Your Daily Arts Break: Hank Willis Thomas

Basketball and Chain, 2003

Lambda photograph; 30 x 20 inches;  www.jackshainman.com

This week Your Daily Arts Break has focused on the work of African American artists who deal with issues of race, stereotype and cultural identity in their work.  Today’s post features the work of Hank Willis Thomas who uses images from advertising and popular culture to deconstruct how society perceives marginalized peoples.

by Bruce Norris
September 8-22, 2012; Previews: Sept. 6-7
Johnson Theater, TPAC
www.tennesseerep.org

 

This fall issues of race and cultural relations will be at the forefront of performing arts in Nashville as the Tennessee Repertory Theatre opens their season with Clybourne Park, Bruce Norris’ provocative response to Lorraine Hansberry’s iconic A Raisin in the Sun from 1959.  Norris’ darkly comic vision of a fight between whites and blacks over the fate of a house in the neighborhood of Clybourne Park is played out in two acts set 50 year apart.
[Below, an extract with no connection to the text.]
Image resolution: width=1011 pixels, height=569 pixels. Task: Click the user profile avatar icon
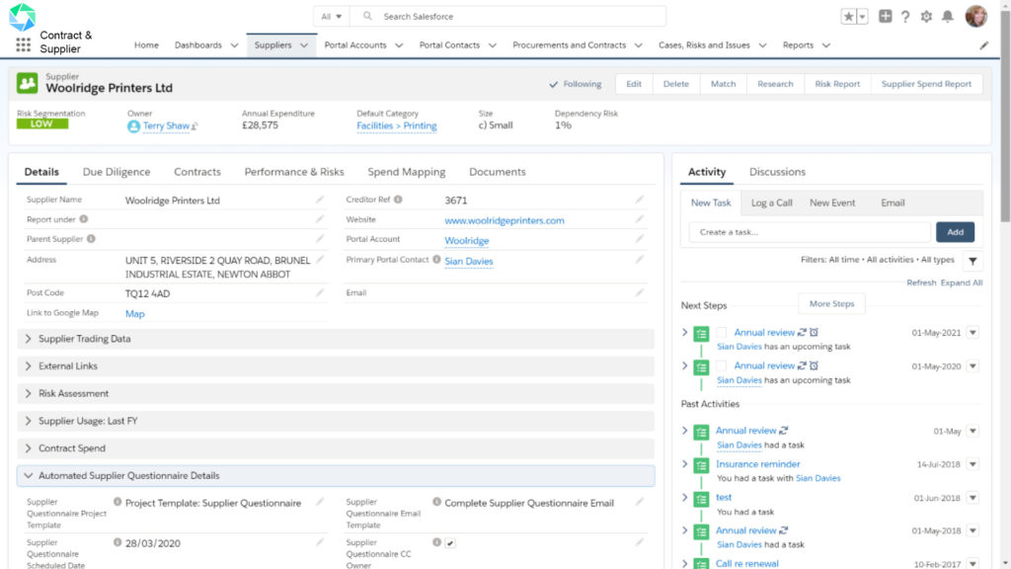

Ben Brantley writes in his NY Times review of the current Broadway production that “like the tamer comedies of Yasmina Reza (particularly God of Carnage) Clybourne Park provides the eternal and undeniable satisfactions of watching supposedly civilized people behaving like territorial savages. But Mr. Norris cuts deeper than Ms. Reza, and he’s not nearly as whimsical or as polite.”

 

“An Anthropological Debate”
Chromogenic print with etched text on glass
26 1⁄2 × 22 3⁄4 in.
The Museum of Modern Art

Immediately after Clybourne Park ends its run at TPAC, the Frist Center for the Visual arts will open the first major retrospective of Carrie Mae Weems, who for over thirty years has explored issues of race, cultural identity, gender, representation and the historical record through conceptually based photography, text and video.  About Weems career, New York Times critic Holland Carter wrote that “no American photographer of the last quarter century—-her first solo show was in 1984—-has turned out a more probing, varied, and moving body of work. . . . Weems has long been one of our most effective visual and verbal rhetoricians.” The Weems show will provide a more contemplative counterpoint to the incendiary theatrics of Clybourne Park. One hopes that these two back-to-back cultural events will play off of each other and start a larger conversation about issues of race and cultural relations that affect our community today.